By Peter M. Duncan
Founder & Co-Chairman
That all sounds pretty neat, but how do we judge “better”? In the past we have used such things as number of events or the areal or volumetric extent of the microseismic cloud as a measure of success, but of course the real measure of success is “more hydrocarbons for less dollars”. So I believe that we need to be able to predict production from the microseismic data, and we need the ability to predict how changing the treatment parameters will change that production so that we can prescribe the best set of parameters or at least demonstrate the sensitivity of the production to various treatment options.
At MSI we have been working on just such a workflow and have actually gotten to the point where we can estimate production from a model solely derived from the microseismic data. This workflow involves building a discrete fracture network (DFN) model from the microseismic event set, estimating what portion of the DFN gets propp’ed, estimating the permeability of frac’ed system by calibrating the model with historical production. Recently we built such a model from one well of a 4 well set and then successfully predicted the production on the 3 other wells on the same pad. Such a “blind test” is exactly the validation we need to establish the credibility of microseismic data in general and this workflow in particular.
The next step is to be able to predict how changing treatment parameters will change how the rocks respond.
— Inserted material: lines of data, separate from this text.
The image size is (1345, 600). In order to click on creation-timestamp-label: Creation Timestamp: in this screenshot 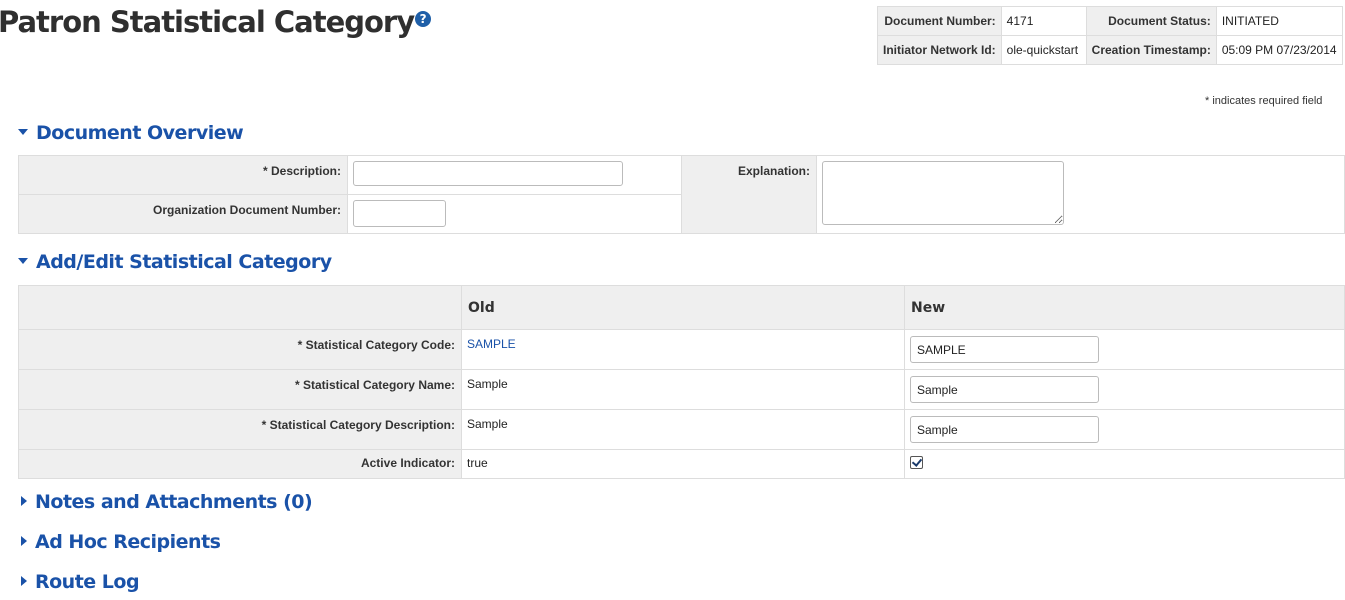, I will do `click(1151, 50)`.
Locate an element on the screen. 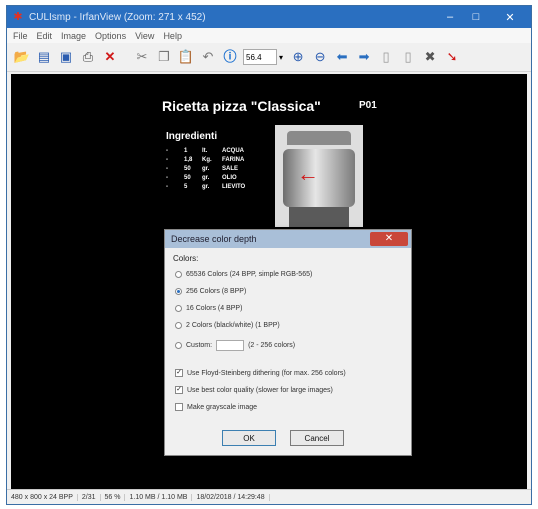 The width and height of the screenshot is (538, 509). minimize-button: – is located at coordinates (450, 17).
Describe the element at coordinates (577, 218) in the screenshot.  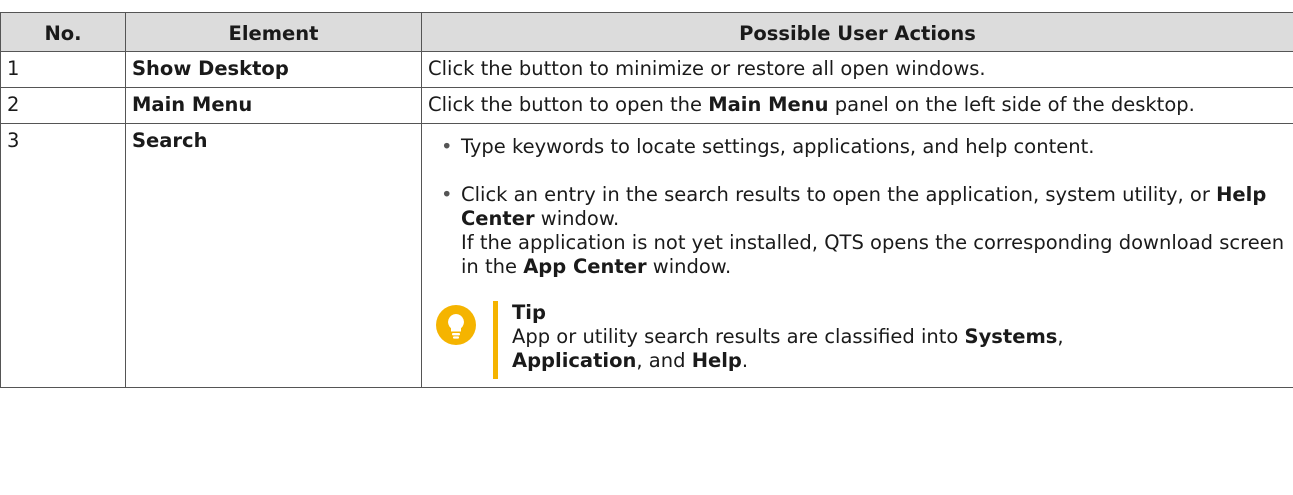
I see `bullet-text-post: window.` at that location.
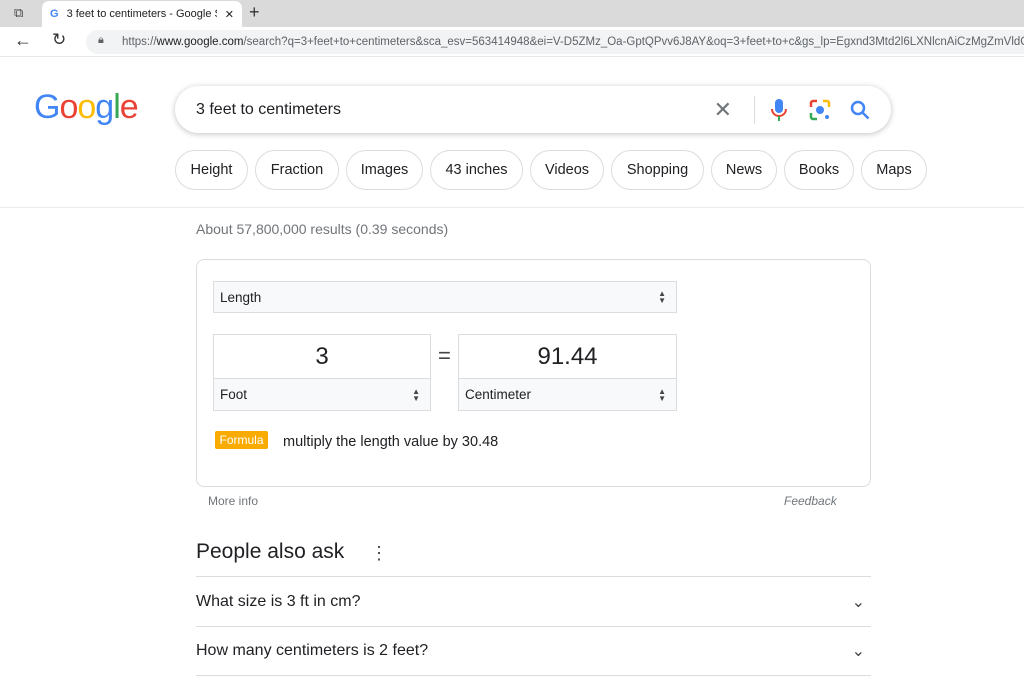 This screenshot has height=683, width=1024. Describe the element at coordinates (779, 110) in the screenshot. I see `microphone-icon` at that location.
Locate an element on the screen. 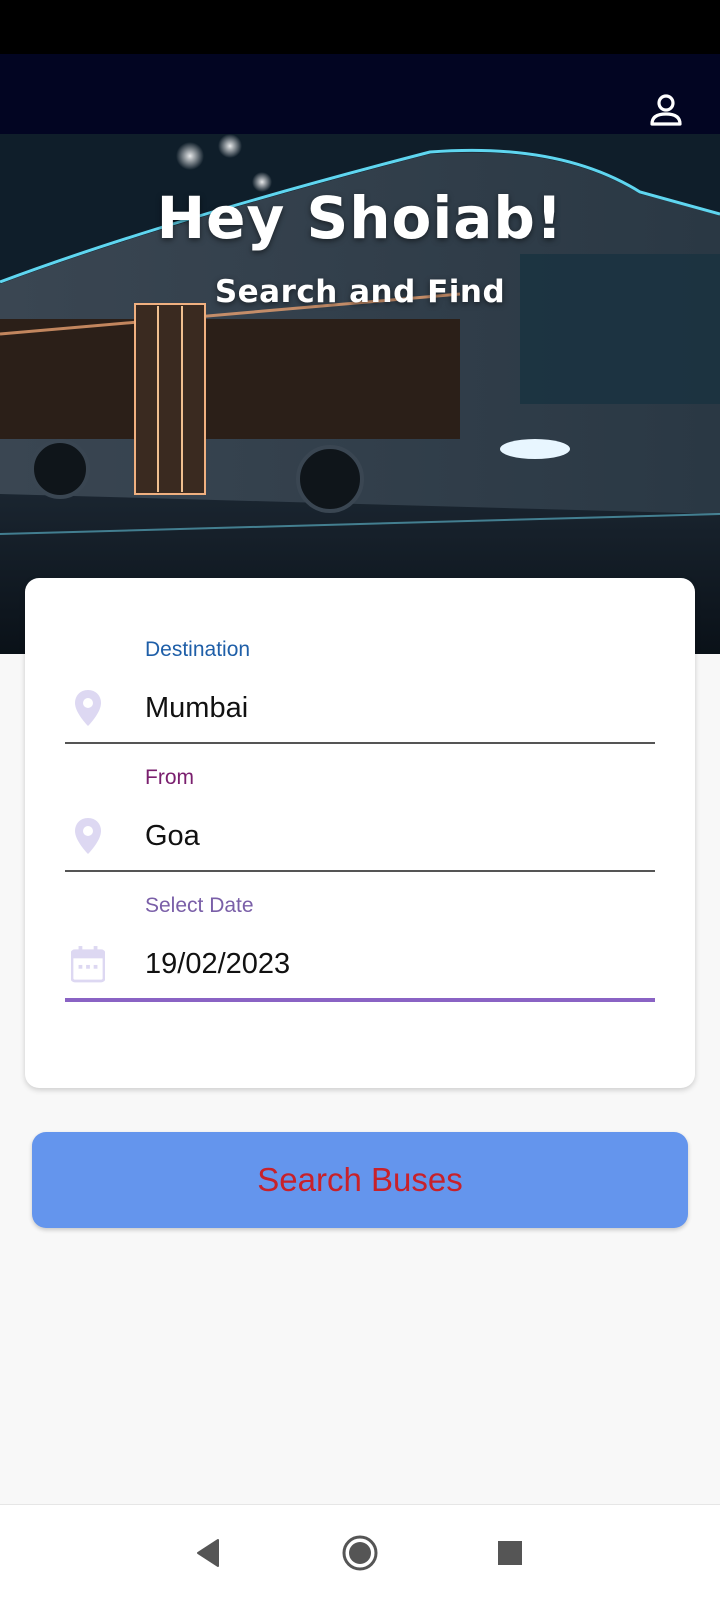 This screenshot has width=720, height=1601. from-underline is located at coordinates (360, 871).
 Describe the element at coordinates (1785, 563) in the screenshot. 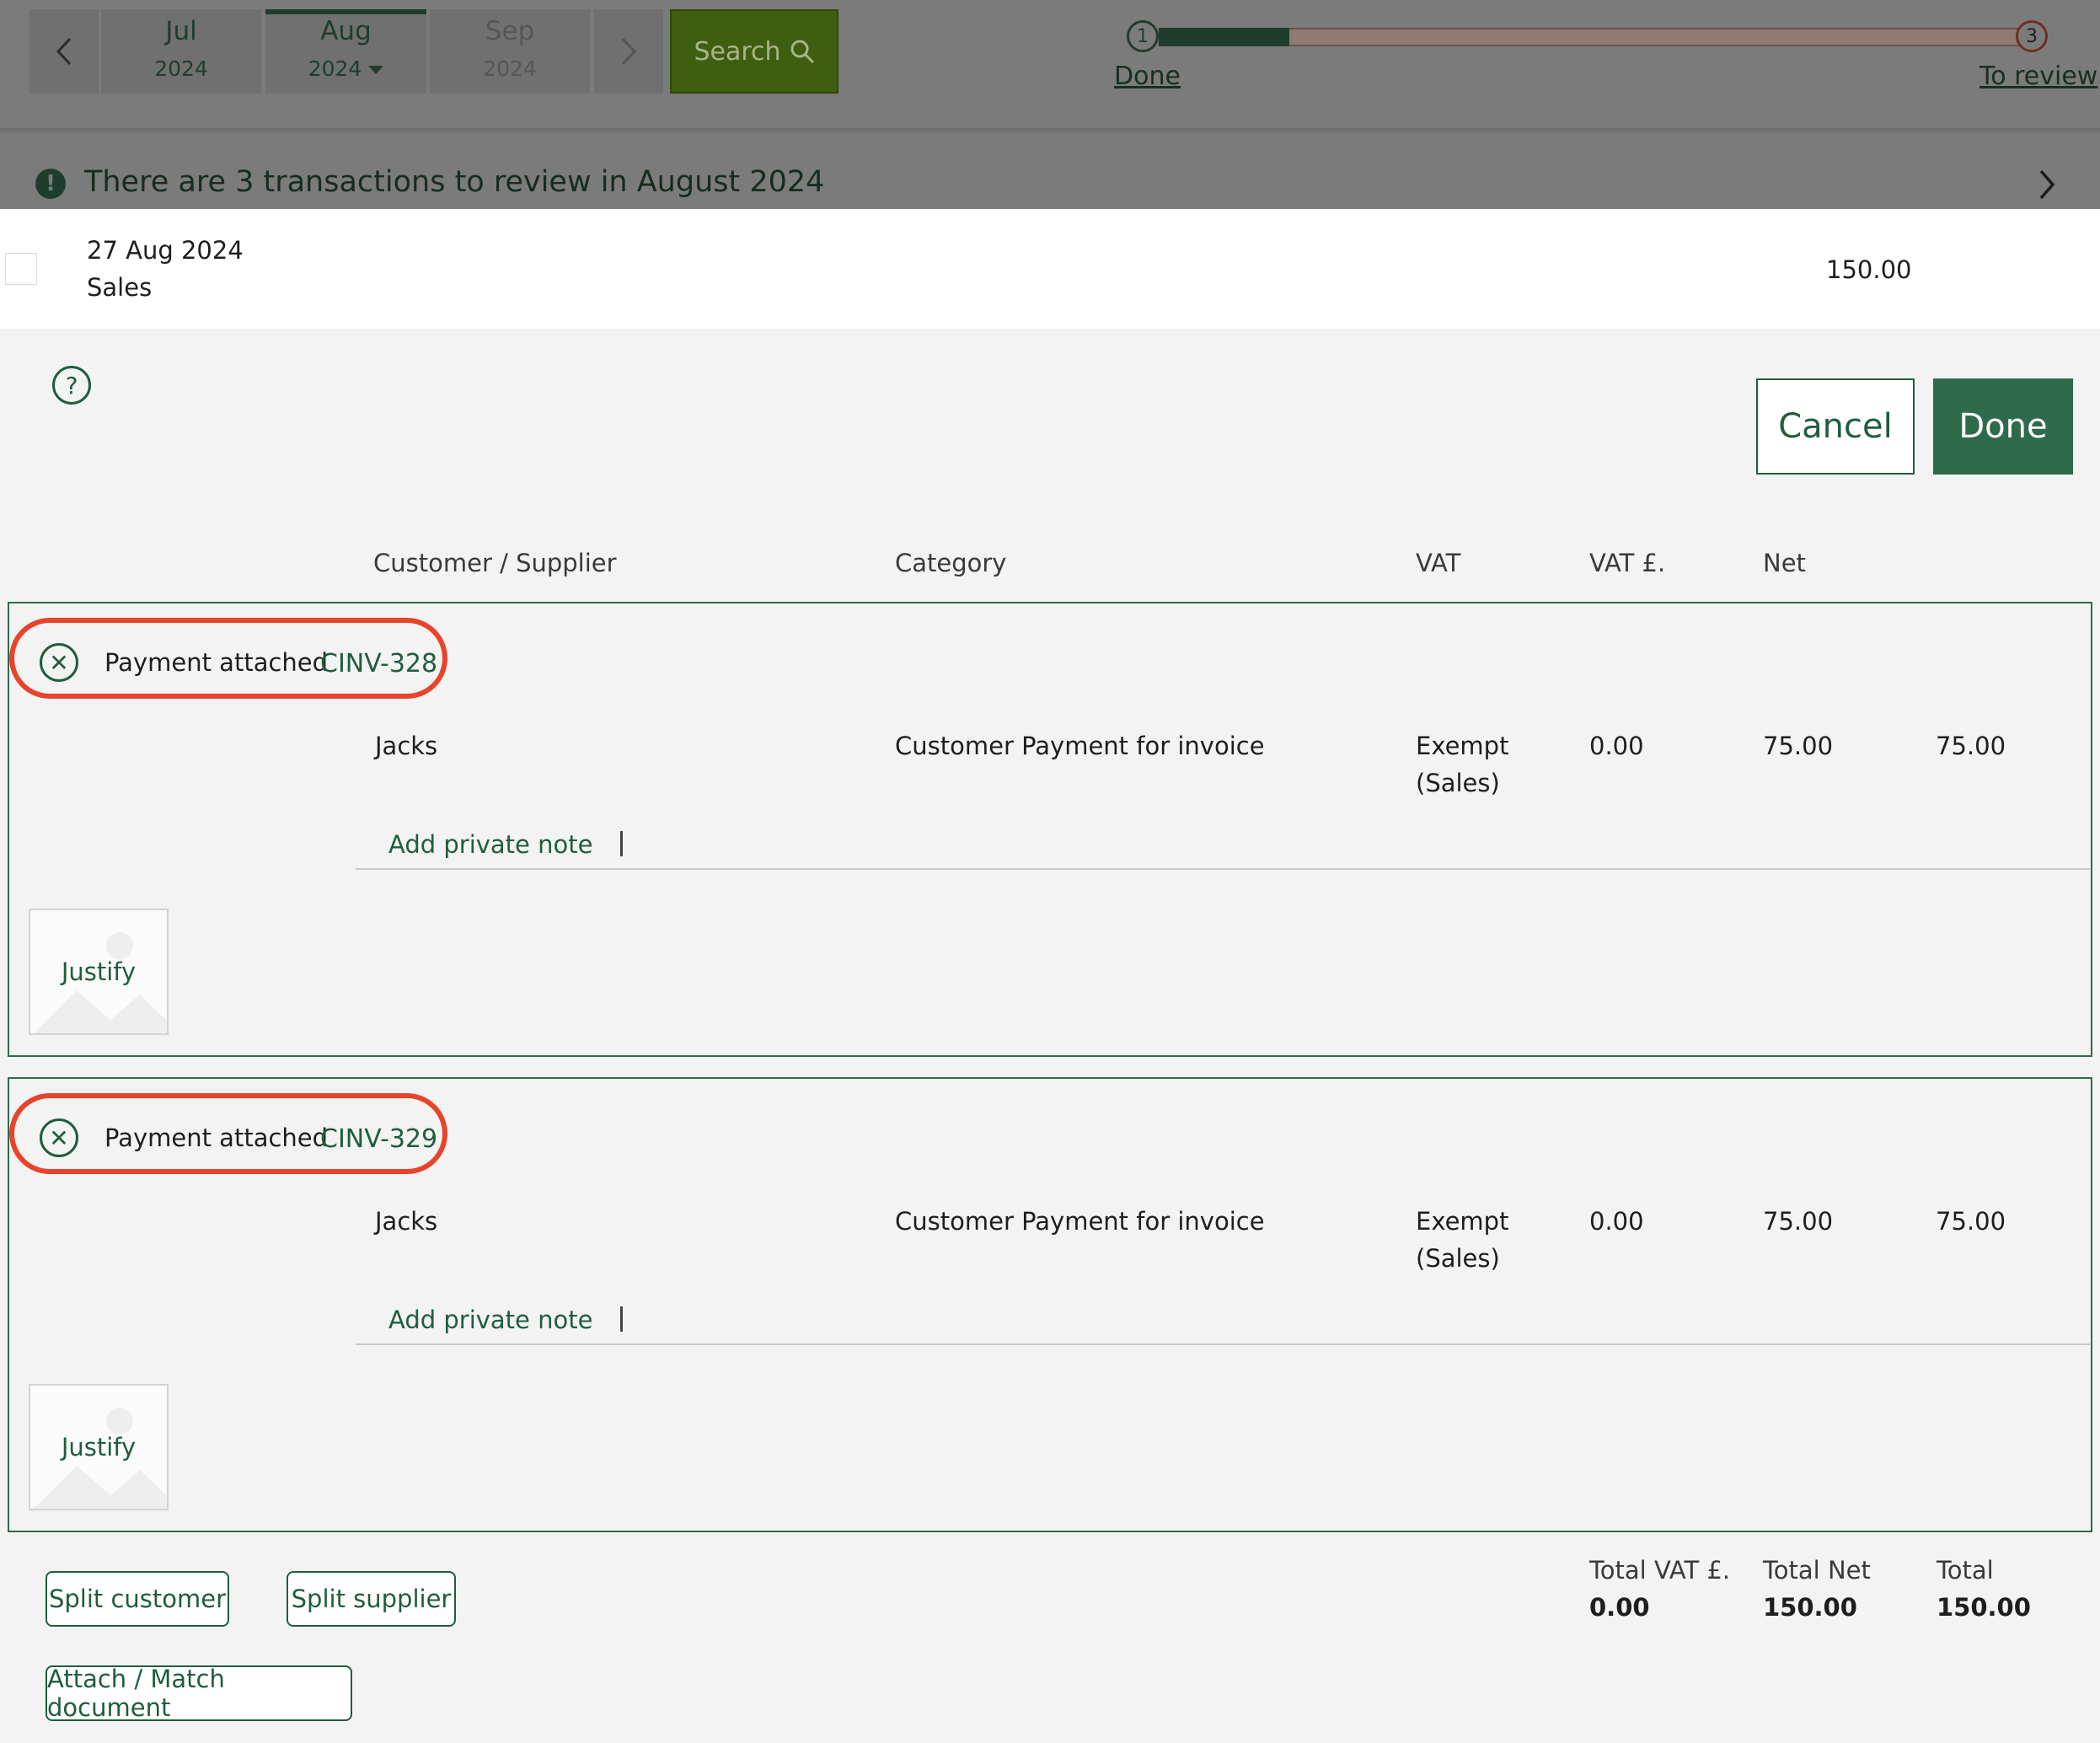

I see `column-header-net: Net` at that location.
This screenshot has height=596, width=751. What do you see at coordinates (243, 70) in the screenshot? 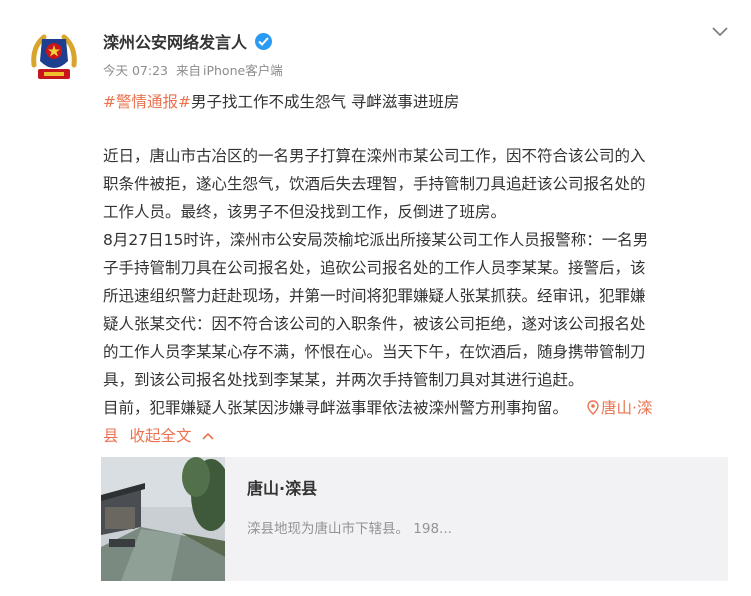
I see `post-source: iPhone客户端` at bounding box center [243, 70].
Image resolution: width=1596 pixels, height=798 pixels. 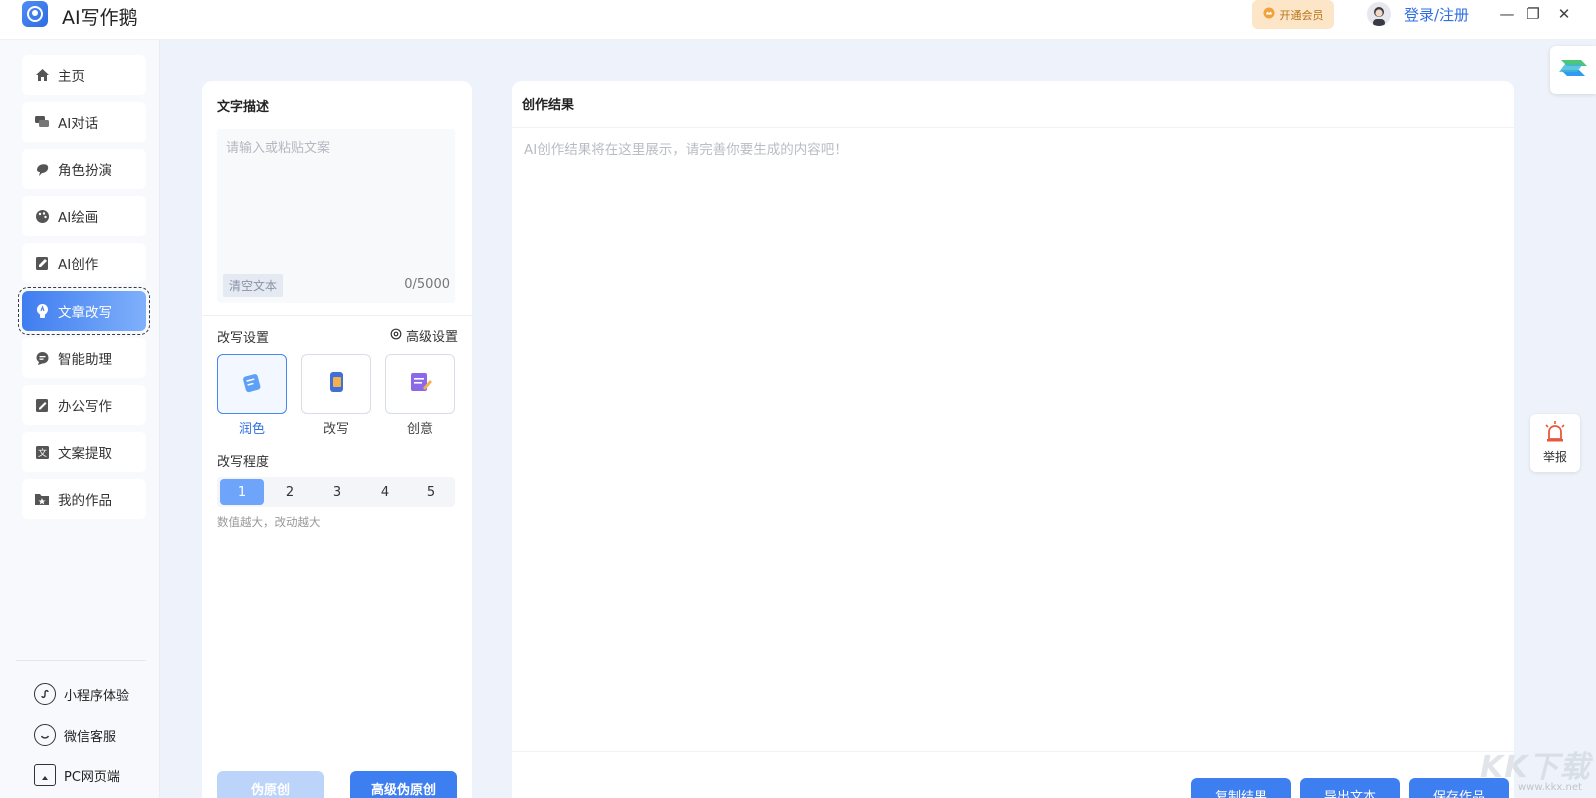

A simple way to do this is to calibrate the rock properties of a 2-D frac model with the microseismic data. That is, we adjust the rock properties until the modeled treatment overlays the microseismic cloud. Then we can run the calibrated model with new treatment options and catalogue the results. However, we, and most other people, recognize the shortcomings of the 2-D models for unconventional reservoir rocks. New, more geomechanically sophisticated models of fracturing are starting to be available. These too require some sort of local rock and stress property calibration. We are approaching such a calibration by searching for the range of parameters that causes the more complex model to match what the microseismic monitoring data observed at the treatment well. We can test the validity of the predicted DFN by doing a blind test like the one that validated the production prediction, but this time we will test the predicted DFN with the one actually observed at other wells nearby the calibration well. Once we are satisfied with the calibration, we permute the treatment parameters and catalogue how the stochastic model responds. The DFN model that results is submitted to a reservoir simulator and the production differences for different treatment options can be estimated. It’s early days for this workflow but the initial results are encouraging.
In the meantime we have made a huge step forward on getting a more useful and believable analysis product out of microseismic monitoring, namely an estimate of production, and we have moved a little closer to that vision of a world where every frac is monitored.